A partida entre Alemanha e Estados Unidos, na próxima quinta-feira (26), às 13 horas (de Brasília), na Arena Pernambuco, vem sendo motivo de polêmicas. Após o empate entre os norte-americanos e portugueses, uma igualdade de placar no duelo garantiria estadunidenses e alemães na segunda fase, já que ambos iriam a cinco pontos, ficando fora do alcance de gana e Portugal.

A amizade entre os técnicos alemães Jurgen Klinsmann e Joachim Löw, que foi assistente daquele na Copa do Mundo de 2006, alimenta as especulações sobre um acordo na partida. "Isso não vai acontecer. Joachim fará seu trabalho e eu, o meu. Cada um tentará fazer o que tem que fazer para chegar às oitavas de final. Não há tempo para chamar os amigos, temos que terminar o objetivo da classificação", afirmou Klinsmann, treinador dos Estados Unidos.

Ele enfatizou o trabalho de seus jogadores na partida contra Portugal e prometeu o mesmo empenho na quinta-feira. "Os Estados Unidos sempre dão tudo de si em cada partida", explicou. "Quero ganhar, porque não acredito que trabalhamos para um empate, a menos que aconteça um gol no último segundo. Vamos lutar por uma vitória contra a Alemanha. Isso é o que queremos, depois vamos ver o resto".
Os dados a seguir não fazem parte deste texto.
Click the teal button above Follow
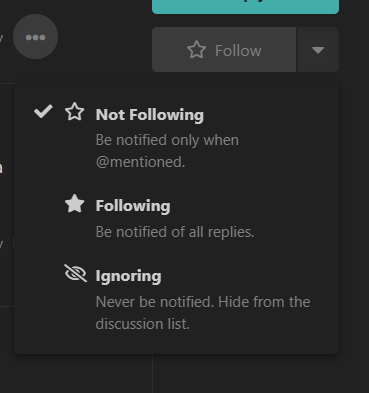The height and width of the screenshot is (393, 369). 245,7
O goleiro Tim Howard classificou como "monte de lixo" as especulações acerca da partida. "Isso é lixo, um monte de lixo". O meia Michael Bradley negou que a seleção possa se entregar a um pacto. "Quando você olha a história da seleção, cada dia, cada noite, queremos ganhar. É uma equipe que joga com muito orgulho de representar todo nosso país".